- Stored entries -
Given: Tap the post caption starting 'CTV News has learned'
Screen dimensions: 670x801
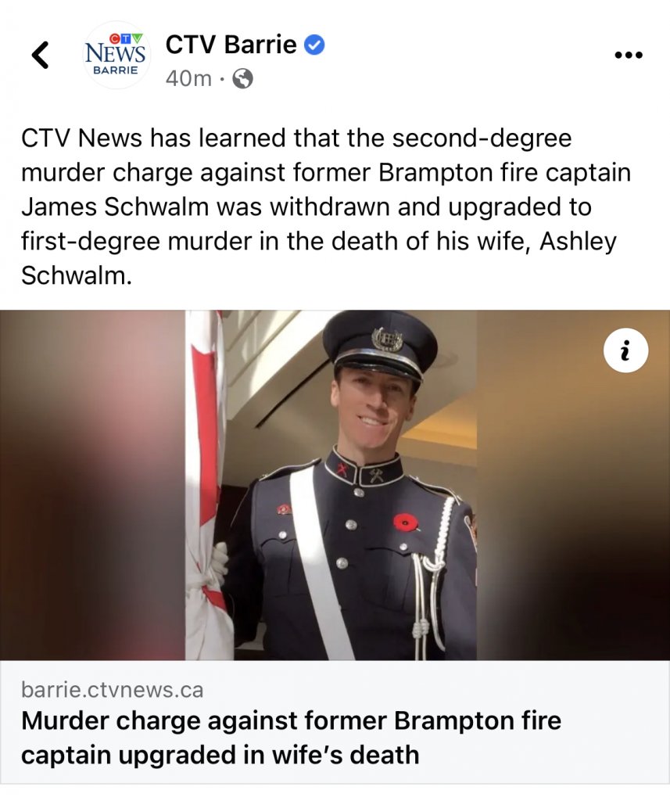Looking at the screenshot, I should click(x=326, y=207).
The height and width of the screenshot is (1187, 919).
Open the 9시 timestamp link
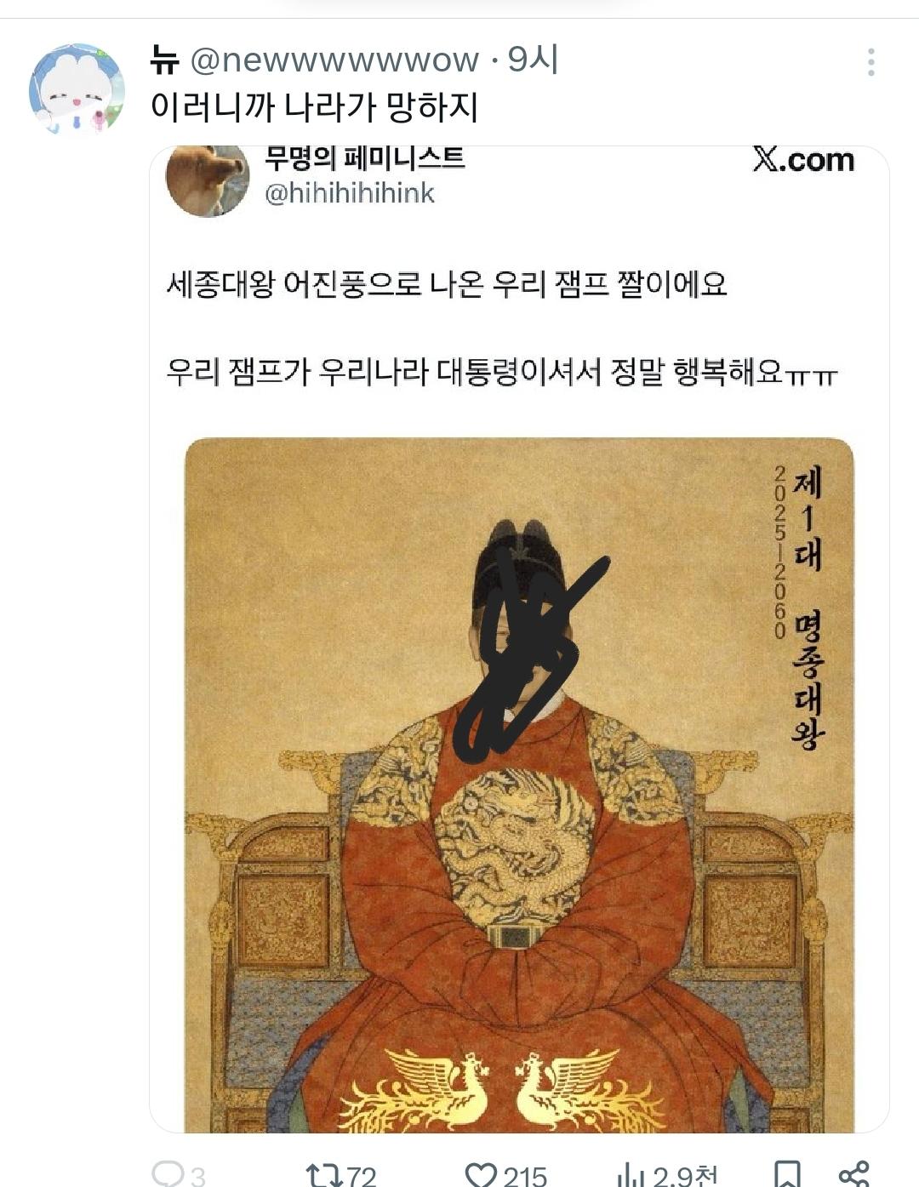tap(533, 60)
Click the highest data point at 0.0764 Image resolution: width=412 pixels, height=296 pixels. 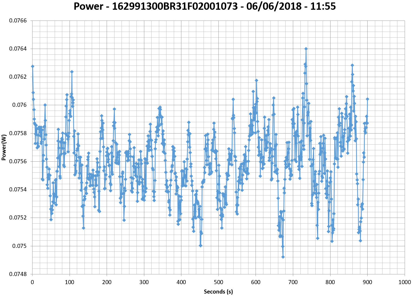pyautogui.click(x=306, y=49)
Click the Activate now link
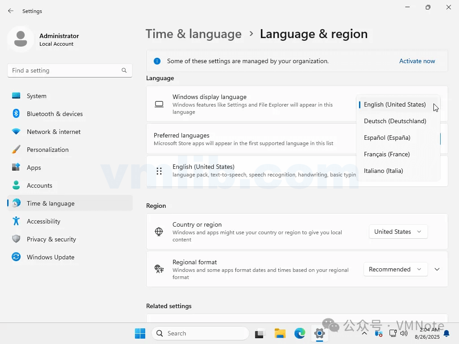The image size is (459, 344). point(417,61)
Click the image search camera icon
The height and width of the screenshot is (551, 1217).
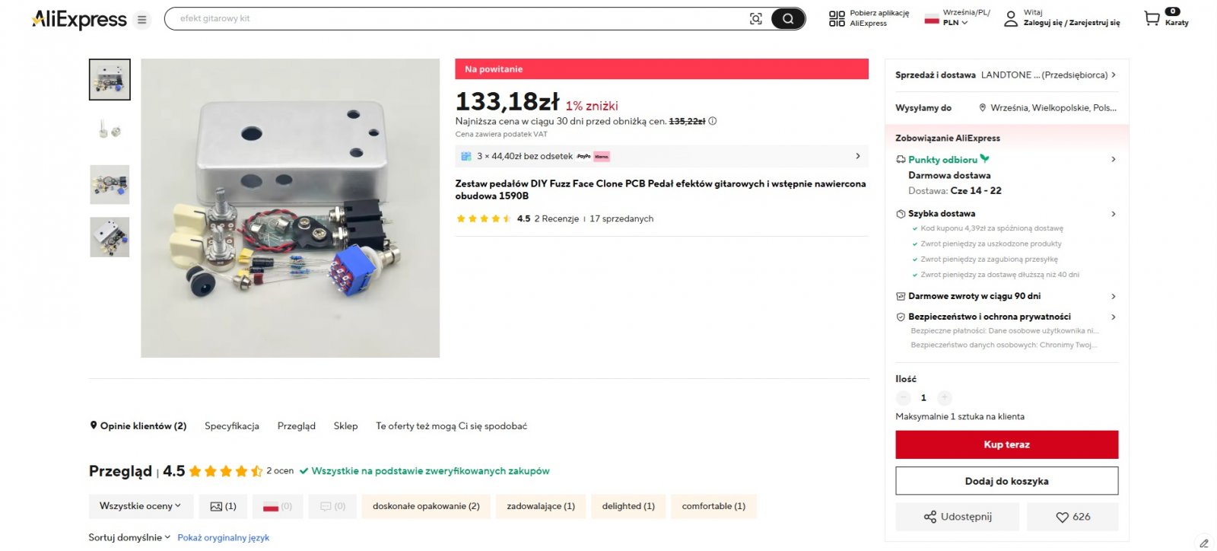(755, 19)
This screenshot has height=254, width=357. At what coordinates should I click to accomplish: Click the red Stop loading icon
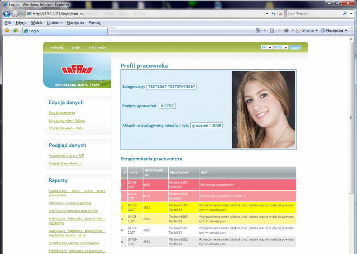tap(281, 14)
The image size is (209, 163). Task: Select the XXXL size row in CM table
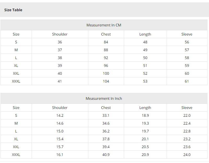(x=16, y=81)
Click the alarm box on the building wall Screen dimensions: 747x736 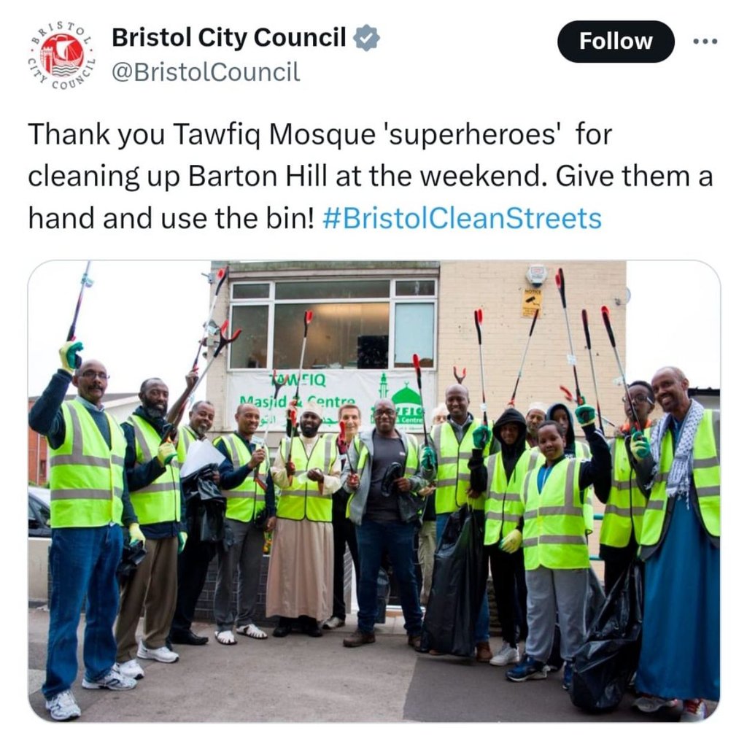tap(536, 276)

- Problem -
Recast the data, from its first line through the line that contains "tap(533, 60)" (both included), as a numbered list without blank lines. Leave the pictures out of your answer.

- Solution to this exercise -
1. Given: Tap the post caption starting 'CTV News has learned'
2. Screen dimensions: 670x801
3. Looking at the screenshot, I should click(x=326, y=207).
4. The height and width of the screenshot is (1187, 919).
5. Open the 9시 timestamp link
6. tap(533, 60)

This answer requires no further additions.